**THE TASK**
Your answer should consist only of the lines below from the one with "Task: Open the 'De" through the one with "Screen dimensions: 445x588", copied exactly.

**EXTRACTED DATA**
▼

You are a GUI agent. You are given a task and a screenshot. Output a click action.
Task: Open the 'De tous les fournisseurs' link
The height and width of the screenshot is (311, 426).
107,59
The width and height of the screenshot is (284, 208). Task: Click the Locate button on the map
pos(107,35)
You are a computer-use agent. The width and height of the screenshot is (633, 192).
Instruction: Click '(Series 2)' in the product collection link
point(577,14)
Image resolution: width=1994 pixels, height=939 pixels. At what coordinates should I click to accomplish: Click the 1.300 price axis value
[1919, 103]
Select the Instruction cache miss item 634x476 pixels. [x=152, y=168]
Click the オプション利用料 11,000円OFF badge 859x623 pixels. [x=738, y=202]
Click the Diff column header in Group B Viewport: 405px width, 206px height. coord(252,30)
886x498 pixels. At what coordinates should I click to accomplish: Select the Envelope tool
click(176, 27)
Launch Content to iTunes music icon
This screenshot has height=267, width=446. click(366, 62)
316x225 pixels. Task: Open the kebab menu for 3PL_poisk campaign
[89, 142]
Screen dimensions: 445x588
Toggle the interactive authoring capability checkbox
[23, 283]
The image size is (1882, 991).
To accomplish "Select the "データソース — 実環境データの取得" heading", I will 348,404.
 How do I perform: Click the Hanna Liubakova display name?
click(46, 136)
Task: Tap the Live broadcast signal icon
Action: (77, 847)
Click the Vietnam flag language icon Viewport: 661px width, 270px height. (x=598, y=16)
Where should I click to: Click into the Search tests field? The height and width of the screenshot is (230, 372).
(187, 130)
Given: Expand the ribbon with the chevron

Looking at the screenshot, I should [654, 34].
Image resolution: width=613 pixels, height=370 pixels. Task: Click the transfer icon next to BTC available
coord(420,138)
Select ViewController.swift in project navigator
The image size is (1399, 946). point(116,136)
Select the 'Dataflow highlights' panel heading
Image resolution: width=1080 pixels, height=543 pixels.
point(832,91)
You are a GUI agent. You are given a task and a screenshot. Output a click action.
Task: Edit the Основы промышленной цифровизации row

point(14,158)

▲

**EXERCISE SOLUTION**
Task: Open the 'De tous les fournisseurs' link
The height and width of the screenshot is (311, 426).
107,59
The width and height of the screenshot is (284, 208). Task: Click the Locate button on the map
pos(107,35)
You are a computer-use agent. The width and height of the screenshot is (633, 192).
Instruction: Click '(Series 2)' in the product collection link
point(577,14)
Image resolution: width=1994 pixels, height=939 pixels. At what coordinates should I click to accomplish: Click the 1.300 price axis value
[1919, 103]
Select the Instruction cache miss item 634x476 pixels. [x=152, y=168]
Click the オプション利用料 11,000円OFF badge 859x623 pixels. [x=738, y=202]
Click the Diff column header in Group B Viewport: 405px width, 206px height. coord(252,30)
886x498 pixels. At what coordinates should I click to accomplish: Select the Envelope tool
click(176, 27)
Launch Content to iTunes music icon
This screenshot has height=267, width=446. click(366, 62)
316x225 pixels. Task: Open the kebab menu for 3PL_poisk campaign
[89, 142]
Screen dimensions: 445x588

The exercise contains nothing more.